Probably the community follower bot which several instances subscribe to. It's a way of automating new communities discovery. There are about 40 of them.

[–] GluWu@lemm.ee 5 points 17 hours ago

I've seen a few reasons.

New communities are created, a very specific and relevant post is made(which is likely the reason for making the new com), and it rides naturally through new/hot/all.

New communities are made as a direct discussion in a com or instance so people already know where to go as soon as its made.

And then some are made as alternatives to others due to conflicts so there's a side that stays and a side that leaves to the new com immediately.

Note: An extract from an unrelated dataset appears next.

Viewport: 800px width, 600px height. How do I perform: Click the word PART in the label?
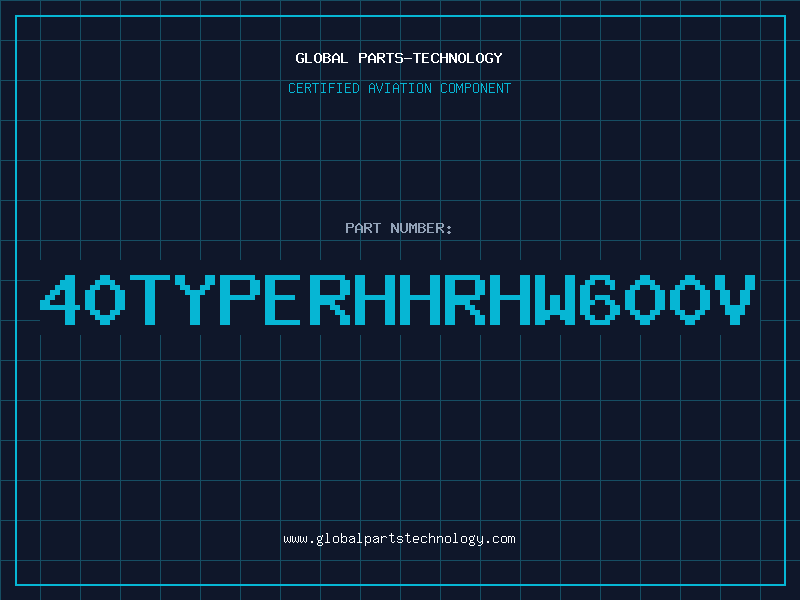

[–] Naich@lemmings.world 12 points 23 hours ago

New communities show up on the front page of the web site, so there is instant exposure as soon as it is created. I set up a community about seagulls, and it's got 147 subscribers, despite only having about 6 posts. Lemmy is still small though that you can be a big fish in a little pond.

[–] Inkstainthebat@pawb.social 11 points 23 hours ago (1 children)

I'd say bots but I've been told bots aren't that widespread on Lemmy. Could be wrong though, I don't know

[–] CraigCabbage@sh.itjust.works 9 points 23 hours ago (1 children)

That feels like the only explanation, especially for a community such as Homophobia when I’ve hardly ever encountered homophobic people. They were either trolls or banned almost immediately

[–] Naich@lemmings.world 10 points 23 hours ago (1 children)

It's not necessarily pro homophobia. If it is, people might join in order to report hateful content when it appears.

[–] Squorlple@lemmy.world 12 points 23 hours ago

Adding on to that, some communities with bigoted concepts in their name will be intentionally hijacked by anti-bigots to eliminate that community as an easy platform for bigots

[–] lordnikon@lemmy.world 4 points 23 hours ago

Person creates community for an agenda purpose. Creates a bunch of accounts or has a following on another platform to create accounts for the purpose of making the community more active than it really is. To reinforce said agenda. Thank goodness we have the ability to block and mods can shadow ban.

[–] HubertManne@piefed.social 2 points 22 hours ago

Im not 100% on this but if it is in a piefed topic then I think anyone subscribed to the topic should be subscribed to the community.